Auf der anderen Seite: die Besuche im Gefängnis, ein Gang zum Bezirksamt, eine Fahrt zu Verwandten, die mit Geld aushelfen könnten, die Arbeit beim Gemüsestand – ein paar Geldscheine wandern heimlich in die eigene Tasche. Die Abläufe werden dabei immer wieder von zufälligen Ereignissen durchkreuzt. Lola Puring bekommt eine gerichtliche Vorladung, die in Englisch verfasst ist, also muss schnell jemand gefunden werden, der ihr das Schreiben übersetzt. Für ihre Rentenkarte, die sie verpfänden möchte, braucht sie ein neues Passbild. Sie lässt die Bilder im Automaten machen, doch die Fotos zeigen sie mit geschlossenen Augen, das Geld ist ausgegeben. Später kann sie die Zugfahrt in die Stadt zurück nicht zahlen und muss auf dem Bahnsteig das Gemüse verkaufen, das sie gerade von den Verwandten geschenkt bekommen hat. Jede Bemühung wird von Mendoza mit derselben Aufmerksamkeit bedacht, egal ob es sich um eine Anhörung vor Gericht handelt oder auch nur um das Anzünden einer Kerze bei starkem Wind. Dazwischen und wie nebenbei wird das alltägliche Chaos gezeigt. Eine Handtasche wird bei einer Busfahrt geklaut, der Dieb gejagt und im unübersichtlichen Handgemenge zusammengeschlagen.

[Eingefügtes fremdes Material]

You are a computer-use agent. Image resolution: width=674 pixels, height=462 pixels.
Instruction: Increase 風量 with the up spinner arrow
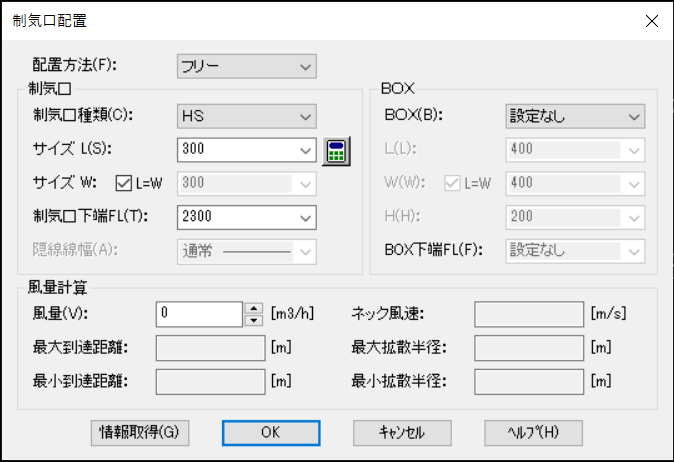click(x=254, y=308)
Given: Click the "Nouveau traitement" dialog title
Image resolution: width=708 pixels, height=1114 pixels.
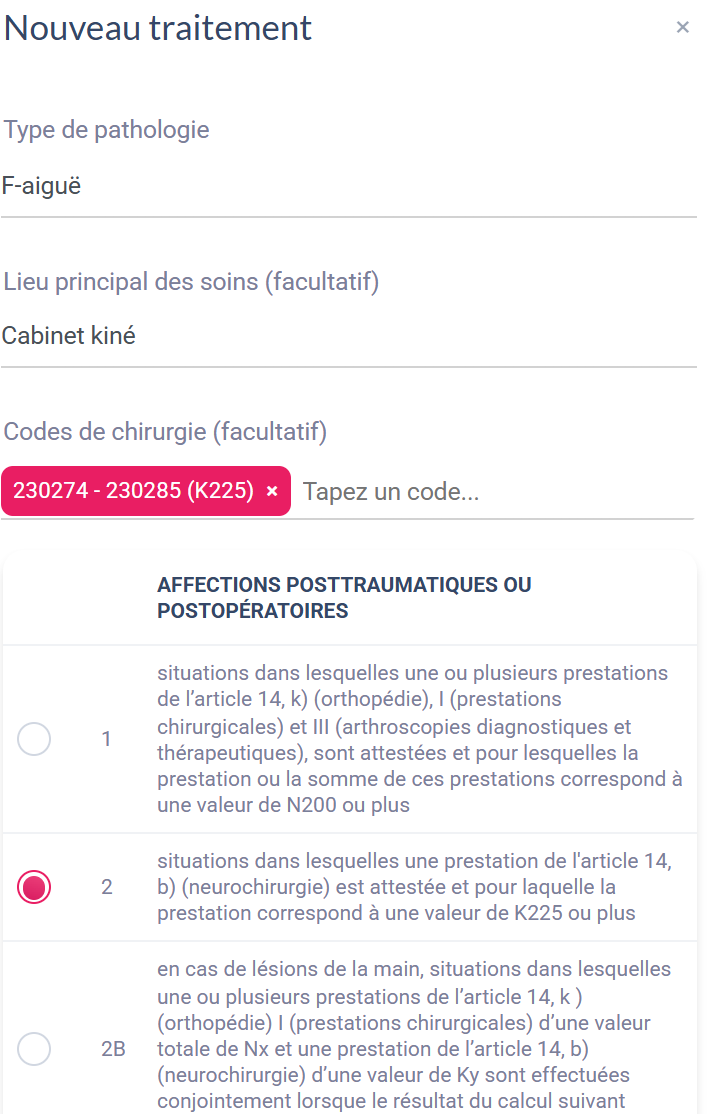Looking at the screenshot, I should [158, 28].
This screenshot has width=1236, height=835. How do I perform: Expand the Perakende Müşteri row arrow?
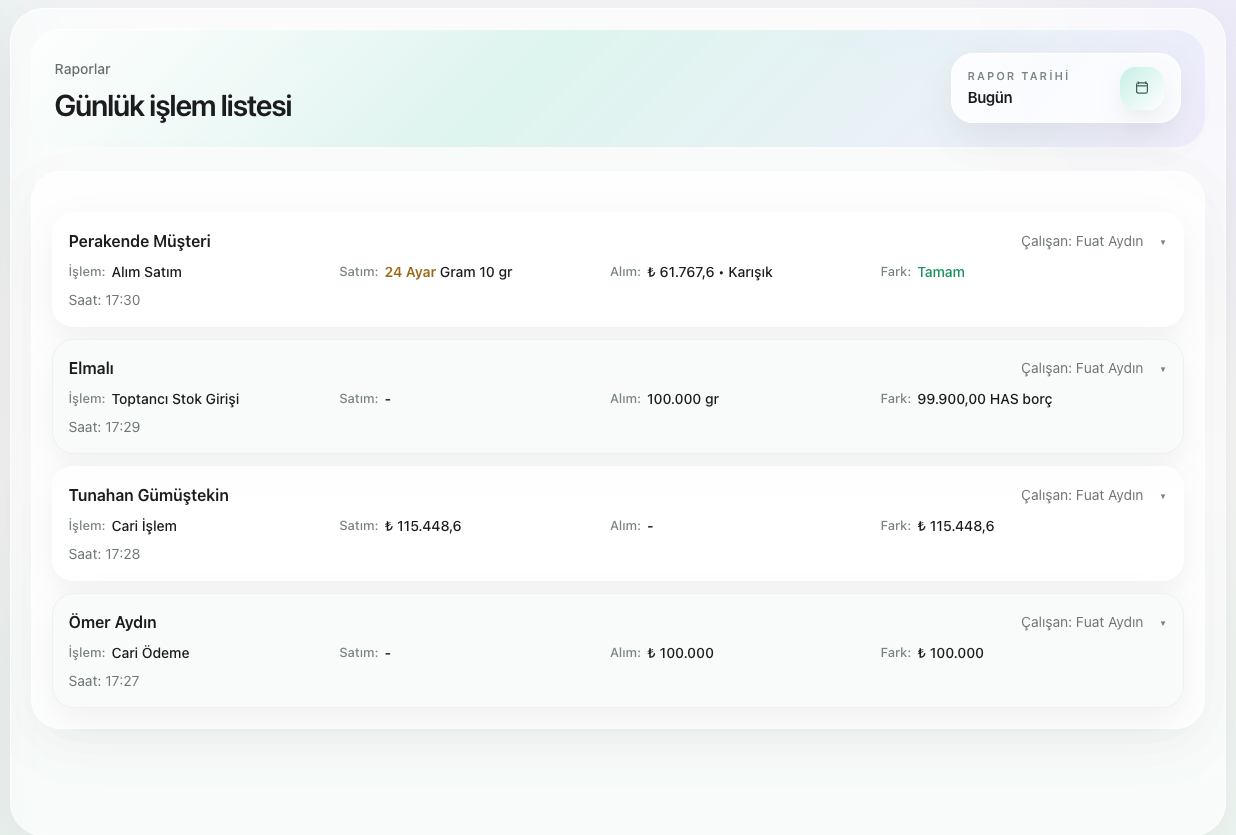1163,242
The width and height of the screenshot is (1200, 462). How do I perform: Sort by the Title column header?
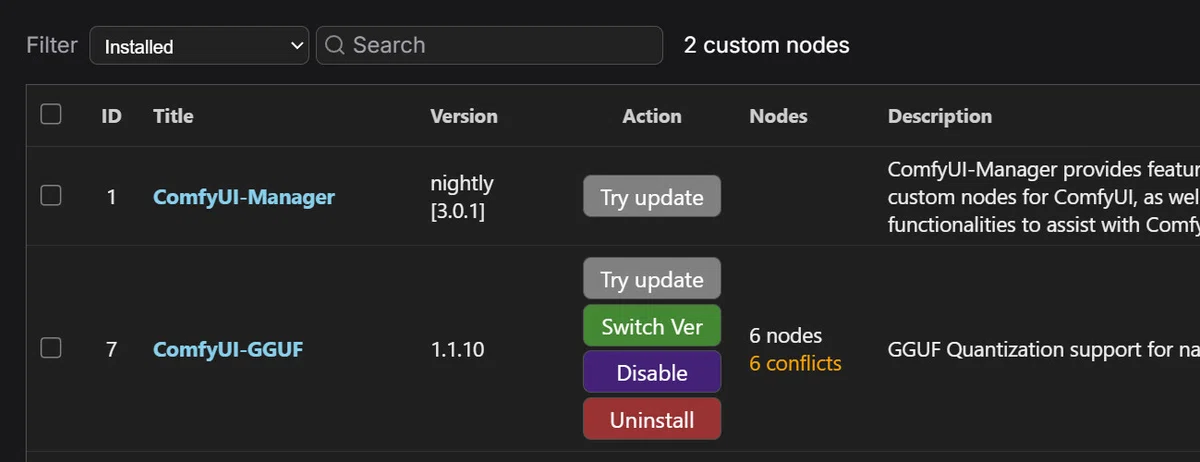pyautogui.click(x=173, y=116)
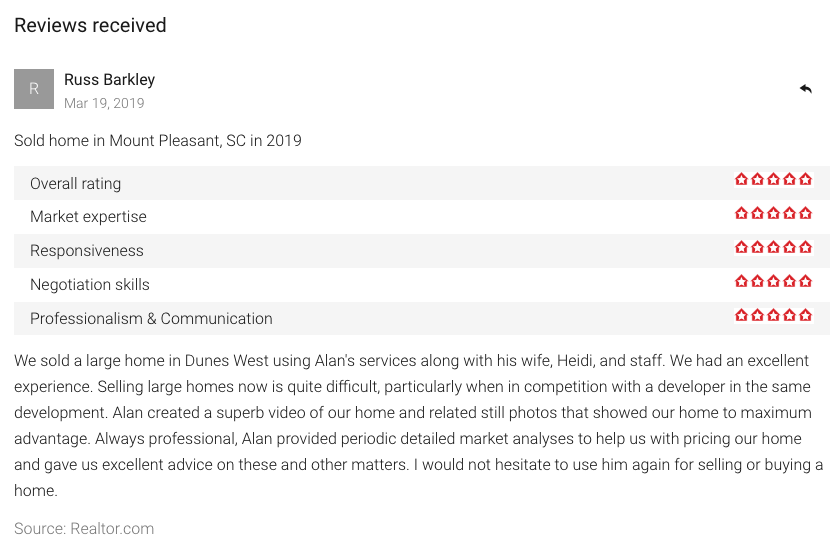Click the reply arrow icon
Image resolution: width=840 pixels, height=545 pixels.
pyautogui.click(x=806, y=88)
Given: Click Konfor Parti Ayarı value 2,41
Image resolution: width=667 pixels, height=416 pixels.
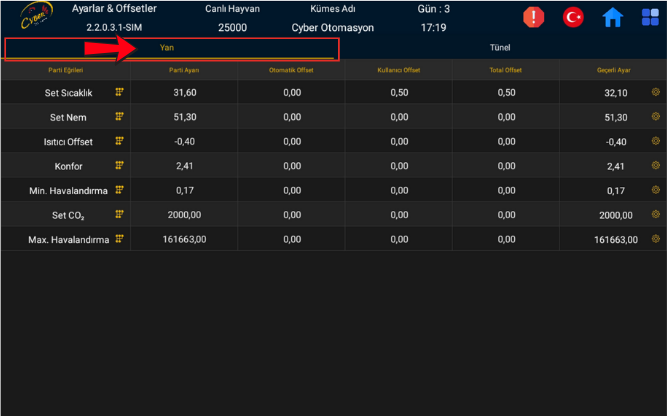Looking at the screenshot, I should tap(184, 166).
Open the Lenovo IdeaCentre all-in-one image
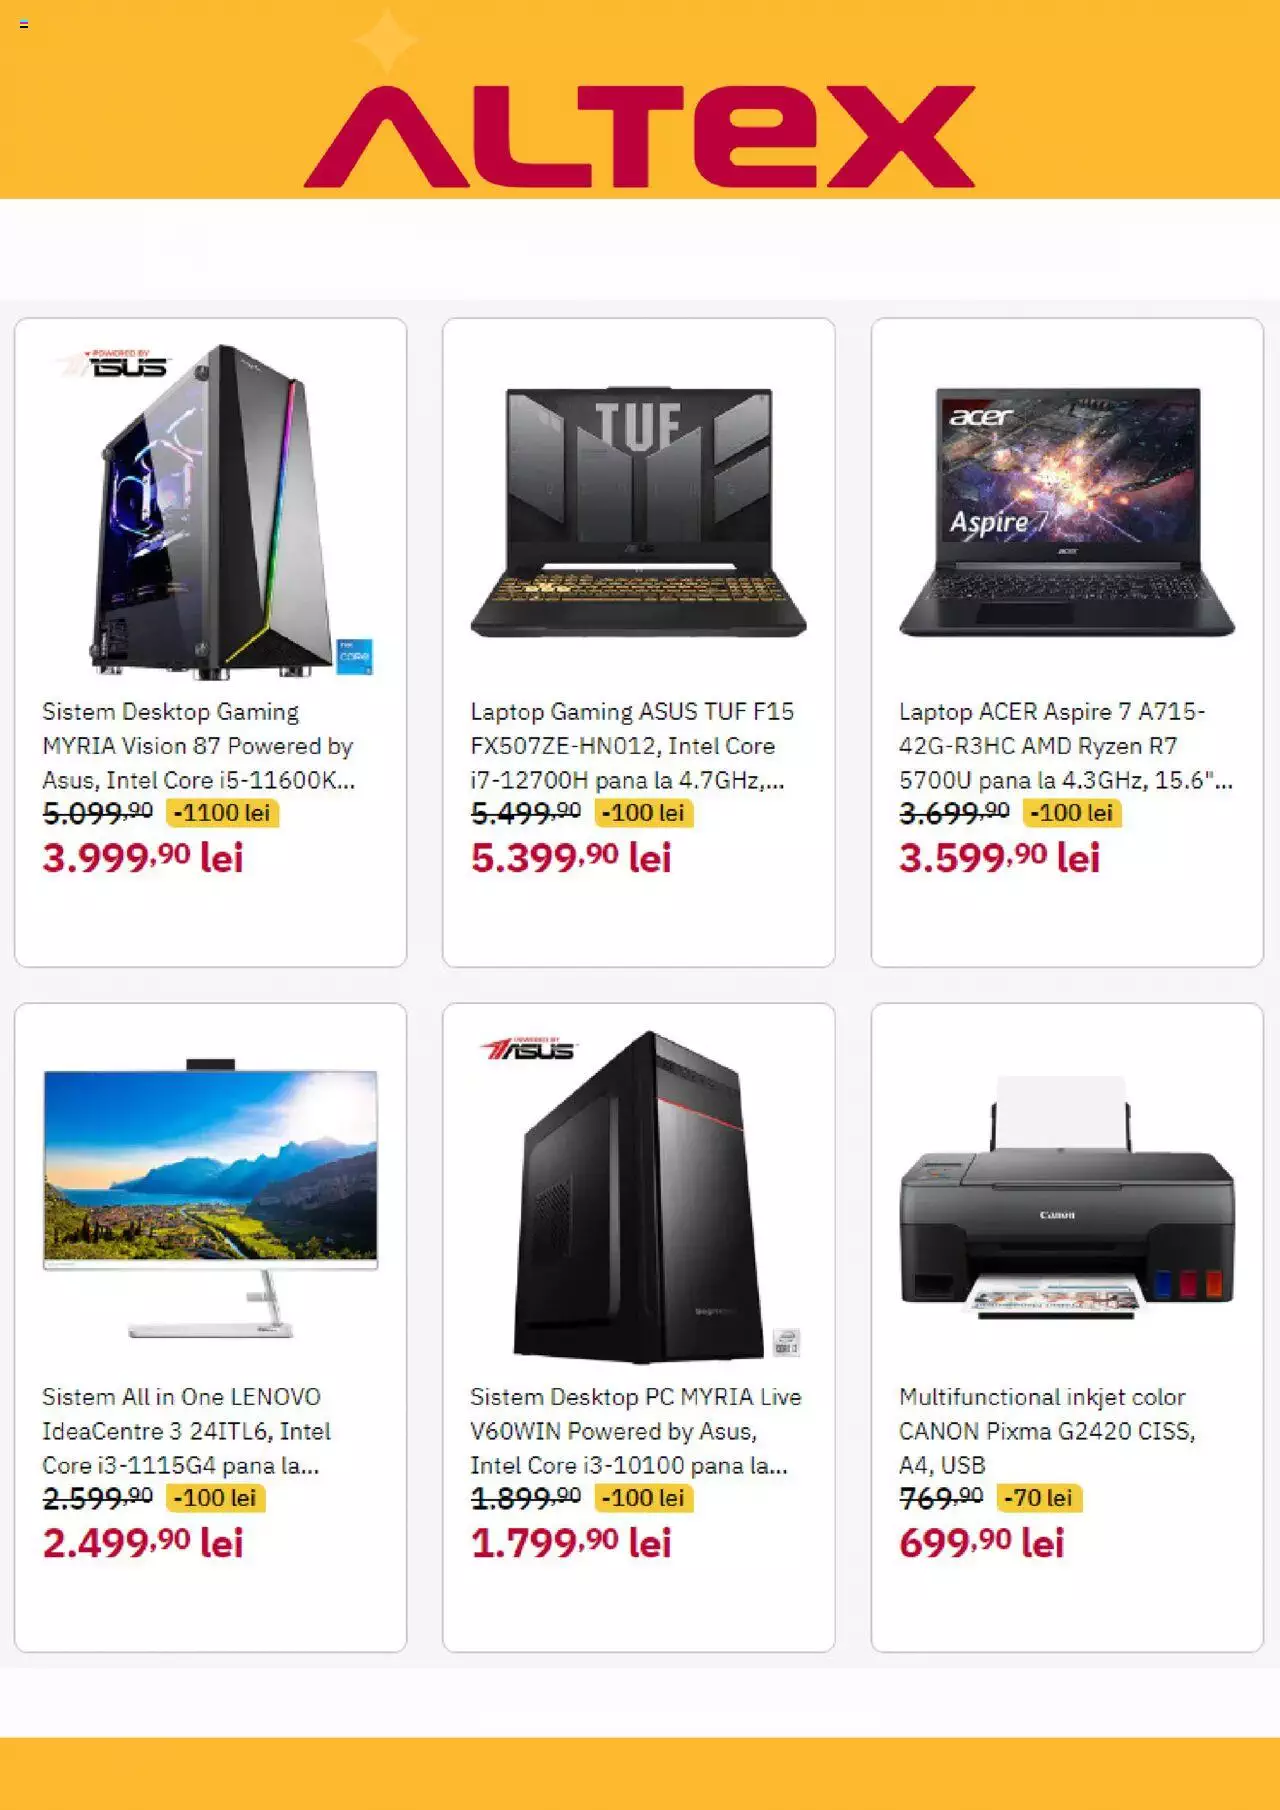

Als Zuschauer geht man jeden Weg mit, die Bewegung wird physisch erfahrbar. Zumindest glaubt man die Anstrengung zu spüren, die es kostet, die Treppe zu einer Brücke hinaufzusteigen und oben angekommen, dem Verkehrlärm ausgesetzt zu sein. Oder vom prasselnden Regen niedergedrückt zu werden, der innerhalb von Sekunden die Straßen überschwemmt. Für Gefühle bleibt in diesem Film keine Zeit. Nur zwei Mal bricht Mendoza den Realismus durch den Einsatz von Musik, etwa als Lola Sepa erstmals die Leiche ihres Enkels im Hinterraum des Bestattungsinstituts aufgebahrt sieht. Sie bricht innerlich zusammen, der Originalton verschwindet. Es ist der einzige Moment, in dem ihr Trauer zugestanden wird. Später begegnen sich die beiden Lolas bei Gericht, doch am Ende entscheidet das Geld. In einem Schnellrestaurant wandert ein kleines Päckchen von der einen zur anderen.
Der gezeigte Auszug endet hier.